# Amazon Sword Runner



## rohape (Feb 7, 2005)

so my humungous amazon sword has finally grown a very long runner that is still growing along the surface of the water. do i place the runner within my substrate or just leave it be? i couldnt find any info on what to actually do with the runners, just that amazon swords can grow them. the runner is aprox. 16" long right now, and has about 3 seperate buds starting to grow off the runner.
for those of you interested in seeing a picture (cause i sure havent seen one til now) just let me know and ill post one. 
thanks for the help, as i know you all will give me good advice.


----------



## trenac (Jul 16, 2004)

That runner will grow plantlets from the buds you see. Just let the runner float.

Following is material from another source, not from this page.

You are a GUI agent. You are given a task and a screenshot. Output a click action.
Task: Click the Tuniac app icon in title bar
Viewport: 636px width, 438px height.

Once the plantlets grow to a good size you can remove them, then plant.


----------



## rohape (Feb 7, 2005)

i see. i was curious, because my sword is about 2yrs old, and has split. it looks like one huge sword, when its actually two, just very close together with the roots as one big tangle.  i didn't know if it was just another way of spreading. thanks for the info.


----------



## fishmaster#1 (Apr 10, 2005)

you can split the root ball BUT i would not myself. I find it damages the whole plant. Also you will stir up the tank something awfull with a big rooted plant like that. Might cause a algae bloom. I would leave it alone.


----------